Normally (on most flies), I tuck the hackle up behind a rib of oval tinsel. That seems to protect the hackle pretty well, even after it takes a stint in a fish's yap.

The questions I have pertains to the best method of "counter wrapping"a piece of oval tinsel, which I understand is standard technique on many spey flies.

*Is the counter wrap done LAST, with fine oval tinsel, over (and through) the hackle and other ribs as a reinforcement?... If so, does it "bump up" a bit as it goes over a heavier oval?

*Is it done with medium tinsel over the flat and fine tinsels, and then followed by the hackle tucked in behind it?... I thought about doing this but I wasn't sure about the idea of wrapping a hackle OVER two other ribs.

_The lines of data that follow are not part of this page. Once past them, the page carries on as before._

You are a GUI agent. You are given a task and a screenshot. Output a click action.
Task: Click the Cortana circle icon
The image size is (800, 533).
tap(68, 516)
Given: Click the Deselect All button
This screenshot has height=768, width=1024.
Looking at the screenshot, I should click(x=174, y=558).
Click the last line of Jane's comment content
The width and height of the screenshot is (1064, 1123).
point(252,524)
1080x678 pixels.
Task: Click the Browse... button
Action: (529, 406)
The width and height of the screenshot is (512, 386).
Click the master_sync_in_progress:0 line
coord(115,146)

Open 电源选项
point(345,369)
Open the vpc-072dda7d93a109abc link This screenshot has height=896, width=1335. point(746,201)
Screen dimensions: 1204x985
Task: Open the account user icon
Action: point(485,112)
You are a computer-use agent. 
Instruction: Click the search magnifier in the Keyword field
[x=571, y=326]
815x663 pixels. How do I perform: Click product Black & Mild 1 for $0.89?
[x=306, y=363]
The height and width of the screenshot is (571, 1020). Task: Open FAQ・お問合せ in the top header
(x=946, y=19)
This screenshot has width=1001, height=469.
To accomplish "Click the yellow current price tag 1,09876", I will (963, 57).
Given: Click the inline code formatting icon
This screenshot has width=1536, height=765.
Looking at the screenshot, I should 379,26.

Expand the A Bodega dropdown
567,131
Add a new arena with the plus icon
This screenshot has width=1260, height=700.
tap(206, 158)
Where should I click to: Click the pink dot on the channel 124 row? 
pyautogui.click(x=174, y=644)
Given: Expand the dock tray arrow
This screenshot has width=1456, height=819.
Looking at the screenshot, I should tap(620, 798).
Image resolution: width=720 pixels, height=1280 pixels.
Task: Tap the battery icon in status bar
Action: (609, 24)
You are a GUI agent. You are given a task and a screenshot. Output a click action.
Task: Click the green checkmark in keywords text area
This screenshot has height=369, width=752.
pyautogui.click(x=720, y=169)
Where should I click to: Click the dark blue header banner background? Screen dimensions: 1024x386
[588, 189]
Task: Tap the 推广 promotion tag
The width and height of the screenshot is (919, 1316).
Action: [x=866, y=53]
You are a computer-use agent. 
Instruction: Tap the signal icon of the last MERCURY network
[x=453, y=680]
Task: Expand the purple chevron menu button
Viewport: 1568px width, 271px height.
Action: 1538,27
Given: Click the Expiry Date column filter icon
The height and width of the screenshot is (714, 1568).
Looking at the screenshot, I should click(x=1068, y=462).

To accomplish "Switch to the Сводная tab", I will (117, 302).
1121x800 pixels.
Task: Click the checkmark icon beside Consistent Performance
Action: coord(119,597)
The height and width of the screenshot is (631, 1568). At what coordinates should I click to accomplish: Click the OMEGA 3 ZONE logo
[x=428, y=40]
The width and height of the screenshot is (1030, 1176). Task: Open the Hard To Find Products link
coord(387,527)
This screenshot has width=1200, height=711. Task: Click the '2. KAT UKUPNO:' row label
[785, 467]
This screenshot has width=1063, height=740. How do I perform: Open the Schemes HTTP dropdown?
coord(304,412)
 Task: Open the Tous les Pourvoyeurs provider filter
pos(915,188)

Perhaps someone with experience could shed some light on this. I took a shot in the dark on this tinsel work on this spey, and went with what has worked before for me. I am curious to learn a bit more about the tinsel work and ribbing on this type of fly though.

Thanks again guys.

Real nice flies. I really like your tinsel work on both: It is especially well done in the spey.

Yes the rib is done last and it will create a slight bump depending on the size of tinsel used. Fine, small and even medium oval tinsel are not too thick that it becomes an issue though. Normally I prefer fine or small as a counter-rib. The slight bump is the reason that I prefer a ribbing arrangement where only the hackle is wrapped in the opposite direction to each of the tinsels for spey and dee flies when I tie them. This way only the hackle stem is crossed and about the only thing I do different than what you have done here.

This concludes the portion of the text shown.